A german professor collected 210 different theories of the fall of Rome, However, it seems obvious private property, land collecting in fewer and fewer hands led to the collapse of Rome.

What theory do you think correct?
Cause of the Fall of the Roman Empire. Quote
05-14-2013 , 02:07 PM
"The root of all superstition is that men observe when something hits, but not when it misses"

- Francis Bacon
Cause of the Fall of the Roman Empire. Quote
05-14-2013 , 02:34 PM
One of my favorite topics, I love the ancient world. Altogether your analysis falls in line with "common sense" as you say. Among the myriad of factors contributing to the fall, private ownership (in general) was a pivotal factor in the republic's demise. Much like modern capitalistic societies, the barometer of success is (and was) directly tied to owned property, therefore the conditions of that success become exponentially greater with each successive generation.
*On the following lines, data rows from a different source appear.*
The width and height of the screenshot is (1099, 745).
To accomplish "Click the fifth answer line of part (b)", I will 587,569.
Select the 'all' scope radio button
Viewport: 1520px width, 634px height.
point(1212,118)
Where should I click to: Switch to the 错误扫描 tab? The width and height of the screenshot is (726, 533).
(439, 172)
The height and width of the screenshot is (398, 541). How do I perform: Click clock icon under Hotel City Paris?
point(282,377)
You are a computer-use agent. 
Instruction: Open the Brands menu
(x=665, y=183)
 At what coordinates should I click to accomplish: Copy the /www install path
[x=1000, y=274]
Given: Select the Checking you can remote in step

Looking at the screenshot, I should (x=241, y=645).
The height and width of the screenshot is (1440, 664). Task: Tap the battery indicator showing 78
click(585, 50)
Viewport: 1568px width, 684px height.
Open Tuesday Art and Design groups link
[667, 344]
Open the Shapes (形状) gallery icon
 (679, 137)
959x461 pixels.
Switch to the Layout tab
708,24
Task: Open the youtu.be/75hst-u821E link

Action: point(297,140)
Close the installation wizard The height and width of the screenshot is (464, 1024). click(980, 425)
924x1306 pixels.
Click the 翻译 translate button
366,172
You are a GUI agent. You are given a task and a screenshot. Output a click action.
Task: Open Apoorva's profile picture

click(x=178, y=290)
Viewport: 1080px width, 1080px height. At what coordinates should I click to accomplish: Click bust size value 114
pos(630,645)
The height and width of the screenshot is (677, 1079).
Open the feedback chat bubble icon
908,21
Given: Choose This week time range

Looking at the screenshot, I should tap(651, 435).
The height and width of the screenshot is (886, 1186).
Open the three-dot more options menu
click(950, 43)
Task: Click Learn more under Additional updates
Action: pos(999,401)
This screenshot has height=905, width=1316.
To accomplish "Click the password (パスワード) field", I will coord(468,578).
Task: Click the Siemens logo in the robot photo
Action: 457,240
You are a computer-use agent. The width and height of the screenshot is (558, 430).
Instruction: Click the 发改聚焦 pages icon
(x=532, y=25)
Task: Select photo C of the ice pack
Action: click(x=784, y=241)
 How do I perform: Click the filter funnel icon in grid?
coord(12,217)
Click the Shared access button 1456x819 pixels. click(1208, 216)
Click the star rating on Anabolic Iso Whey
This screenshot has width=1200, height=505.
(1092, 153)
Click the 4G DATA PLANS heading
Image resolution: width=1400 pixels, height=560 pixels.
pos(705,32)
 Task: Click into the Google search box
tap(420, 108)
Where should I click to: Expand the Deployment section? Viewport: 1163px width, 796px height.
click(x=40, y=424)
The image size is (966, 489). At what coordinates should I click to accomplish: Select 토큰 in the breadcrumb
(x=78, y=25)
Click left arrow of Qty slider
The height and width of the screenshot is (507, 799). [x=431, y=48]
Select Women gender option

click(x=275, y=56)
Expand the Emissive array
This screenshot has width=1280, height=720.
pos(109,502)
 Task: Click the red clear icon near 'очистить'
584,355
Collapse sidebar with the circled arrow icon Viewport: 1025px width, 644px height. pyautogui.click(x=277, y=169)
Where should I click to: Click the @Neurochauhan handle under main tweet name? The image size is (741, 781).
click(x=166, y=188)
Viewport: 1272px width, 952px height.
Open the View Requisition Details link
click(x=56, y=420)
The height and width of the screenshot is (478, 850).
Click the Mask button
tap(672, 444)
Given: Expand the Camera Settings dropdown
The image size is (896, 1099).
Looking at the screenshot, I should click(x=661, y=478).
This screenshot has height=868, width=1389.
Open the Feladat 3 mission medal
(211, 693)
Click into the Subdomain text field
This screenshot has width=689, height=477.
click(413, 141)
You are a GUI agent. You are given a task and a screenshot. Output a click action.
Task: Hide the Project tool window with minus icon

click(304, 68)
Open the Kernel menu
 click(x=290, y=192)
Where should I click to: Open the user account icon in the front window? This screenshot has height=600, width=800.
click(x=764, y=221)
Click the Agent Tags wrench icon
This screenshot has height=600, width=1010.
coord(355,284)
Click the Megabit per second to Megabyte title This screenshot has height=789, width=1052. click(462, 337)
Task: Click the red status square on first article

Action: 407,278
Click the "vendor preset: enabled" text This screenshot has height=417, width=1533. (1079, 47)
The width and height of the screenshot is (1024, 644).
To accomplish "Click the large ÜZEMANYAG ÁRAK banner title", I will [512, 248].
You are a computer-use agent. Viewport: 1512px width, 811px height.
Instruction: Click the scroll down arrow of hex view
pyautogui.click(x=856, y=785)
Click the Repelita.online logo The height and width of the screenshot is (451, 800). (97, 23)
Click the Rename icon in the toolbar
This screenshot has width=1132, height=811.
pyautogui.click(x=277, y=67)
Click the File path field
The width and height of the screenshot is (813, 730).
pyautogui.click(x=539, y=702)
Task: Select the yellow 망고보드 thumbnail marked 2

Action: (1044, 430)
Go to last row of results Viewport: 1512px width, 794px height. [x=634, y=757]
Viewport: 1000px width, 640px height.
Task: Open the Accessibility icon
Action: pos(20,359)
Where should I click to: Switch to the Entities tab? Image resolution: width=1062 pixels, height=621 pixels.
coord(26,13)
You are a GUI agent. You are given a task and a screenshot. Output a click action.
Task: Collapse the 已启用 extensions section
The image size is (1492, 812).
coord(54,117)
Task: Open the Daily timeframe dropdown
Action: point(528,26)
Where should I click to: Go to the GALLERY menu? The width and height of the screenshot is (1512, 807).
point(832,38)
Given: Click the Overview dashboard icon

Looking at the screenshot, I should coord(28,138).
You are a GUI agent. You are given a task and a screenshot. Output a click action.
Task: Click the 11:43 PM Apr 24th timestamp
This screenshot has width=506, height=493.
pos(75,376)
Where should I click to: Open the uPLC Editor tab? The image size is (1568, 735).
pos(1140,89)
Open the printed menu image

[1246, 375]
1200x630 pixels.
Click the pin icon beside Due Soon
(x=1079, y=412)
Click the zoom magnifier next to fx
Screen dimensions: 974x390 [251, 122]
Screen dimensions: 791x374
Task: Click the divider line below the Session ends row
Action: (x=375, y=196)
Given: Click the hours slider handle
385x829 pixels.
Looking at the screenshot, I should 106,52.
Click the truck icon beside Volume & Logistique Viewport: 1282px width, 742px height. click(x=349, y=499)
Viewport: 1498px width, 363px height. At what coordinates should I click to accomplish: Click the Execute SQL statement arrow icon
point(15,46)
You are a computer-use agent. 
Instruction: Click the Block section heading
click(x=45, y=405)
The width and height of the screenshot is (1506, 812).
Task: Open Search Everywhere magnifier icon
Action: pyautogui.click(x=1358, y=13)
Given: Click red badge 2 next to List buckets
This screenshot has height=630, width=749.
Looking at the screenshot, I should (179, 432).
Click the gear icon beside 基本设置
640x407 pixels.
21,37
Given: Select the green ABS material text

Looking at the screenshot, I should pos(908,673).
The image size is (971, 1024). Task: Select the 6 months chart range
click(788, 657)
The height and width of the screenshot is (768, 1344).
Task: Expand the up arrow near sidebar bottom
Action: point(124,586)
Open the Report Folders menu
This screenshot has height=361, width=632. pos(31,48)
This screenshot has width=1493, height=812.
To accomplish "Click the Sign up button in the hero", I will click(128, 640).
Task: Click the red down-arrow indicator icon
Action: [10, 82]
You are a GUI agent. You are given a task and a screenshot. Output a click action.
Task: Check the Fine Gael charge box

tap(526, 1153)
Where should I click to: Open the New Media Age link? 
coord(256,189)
By the time the big triumvirates started rolling around, the stakes were already at nose-bleed altitudes and pushing momentum at a blistering pace. The class divide quickly became an impassable gap, and the entire known world was suddenly held by only a few hands. There is no place in such a world for the individual citizen, he simply exists to support the elite on shaken shoulders and broken back. When the common man could no longer distinguish himself from the slave on a chain-gang (via private ownership), the entire basis of the Republic crumbled.
Cause of the Fall of the Roman Empire. Quote
05-27-2013 , 10:52 PM
One view point:

http://en.wikipedia.org/wiki/The_His...e_Roman_Empire


Gibbon offers an explanation for why the Roman Empire fell, a task made difficult by a lack of comprehensive written sources, though he was not the only historian to tackle the subject.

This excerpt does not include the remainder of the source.